Senate Judiciary Committee Tables Cannabis Bill

Senate Judiciary Committee Chair Sen. Joe Cervantes

By ROBERT NOTT
The New Mexican

The Senate Judiciary Committee has voted 6-4 to table a bill that would have legalized the recreational use of cannabis for New Mexicans over the age of 21.

When legislators table a bill, it almost always means it will die. And with just one week left in this year’s 30-day legislative session, it’s unlikely the bill will rise from the dead. 

Two Democrats joined four Republicans in tabling the measure. The vote came around 10 p.m. Wednesday after some 90 minutes of debate on the issue.

Legislators voting against the bill voiced various concerns, from its impact on residents’ health, the potential for DWI offenses with marijuana and the complex and often vague language detailing the specifics of how the new law would be enacted.

Sen. Joe Cervantes, D-Las Cruces and chairman of the committee, brought up a number of issues regarding ambiguities in the bill’s language, including a provision that an authorized member of a labor organization would have to play a role in the legal cannabis industry. 

“I don’t think organized labor should have the final say over who gets a license and who doesn’t,” Cervantes told Sen. Jerry Ortiz y Pino, an Albuquerque Democrat and one of three sponsors of the bill.

He also questioned the bill’s need to create a number of advisory committees under the direction of various state divisions.

Ortiz y Pino and others who spoke in favor of the bill talked about its potential to increase state revenues, create 11,000 jobs and regulate an industry that would otherwise remain a black market in the state. 

“This bill gives us a framework on how to regulate cannabis,” Ortiz y Pino told the committee. “Without this bill, it’s the Wild West.”

Along with a bill that gives law enforcement the right to petition a court to take firearms away from an individual who is considered a risk to himself or others, the recreational cannabis bill was one of the most contentious of this year’s 30-day session. 

But unlike the gun control bill, which sailed through the Senate fairly rapidly and moved through one House committee hearing with relative ease, Senate Bill 115 barely got out of a Senate Public Affairs Committee on a vote of 4-3 in late January before staggering to the judiciary committee late Wednesday night. 

Ortiz y Pino said he and the bill’s other sponsors have been meeting with supporters and opponents to make it more palatable. Earlier this week, Ortiz y Pino said he thought the bill had a 33 percent chance of making it to the legislative finish line this year. 

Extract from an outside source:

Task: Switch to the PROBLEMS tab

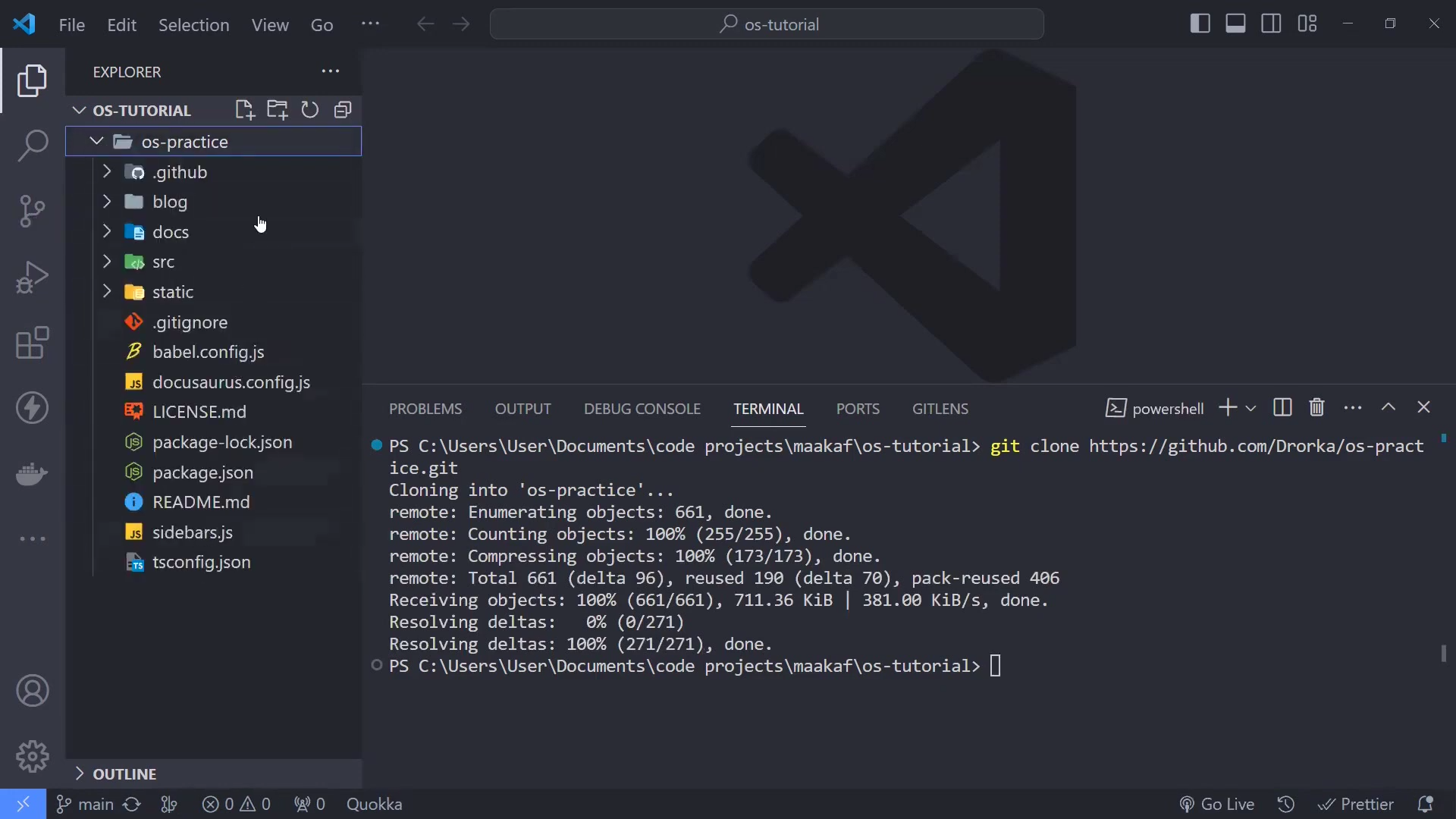Action: (x=425, y=409)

Cervantes only heard the bill after working through a number of other bills and leading a lengthy line-by-line rework of a bill sponsored by Sen. Linda Lopez, D-Albuquerque, that would prohibit retailers from selling cigarettes and e-cigarettes to anyone under the age of 21.

Sen. Richard Martinez, D-Ojo Caliente, joined Cervantes and Republican Sens. William Payne and Mark Moores of Albuquerque, Ron Griggs of Alamogordo and Gregory Baca of Belen in tabling the bill.  

On the Democrat side, Sens. Bill O’Neill, Mimi Stewart and Daniel Ivey-Soto of Albuquerque joined Sen. Peter Wirth, D-Santa Fe, in opposing the tabling motion.

Lopez was not present for the vote. 

After the vote, Stewart expressed dismay and disappointment in the way the committee handled the bill, asking why it was not heard earlier in the session and earlier in the evening. No one on the committee offered a response. 

“I don’t like what we’ve done here tonight,” she said. 

Among other measures, the bill would have imposed a 9 percent tax on cannabis sales and created a regulatory advisory committee to help make up rules for implementing the program.

The implementation plan included coming up with a measure for police to conduct an oral fluid test on motorists to see whether they are driving under the influence of cannabis, and for police to compile an annual report on the number of arrests, citations and other violations tied to those using the drug.

Following the vote, the governor, who supported the bill, issued a statement: “Legalized recreational cannabis in New Mexico is inevitable. The people of New Mexico have said they want it. A diversified state economy demands it. Poll after poll has demonstrated that New Mexicans want a 21st century economy and want cannabis to be part of it.

“I am disappointed but not deterred by tonight’s committee motion. The door remains open. We will keep working to get it done.”

Ortiz y Pino said he plans to keep working on the legislation and perhaps present it at interim legislative committees during the year.

“This was a valuable experience, as painful as it was, as frustrating as it was,” he told the committee.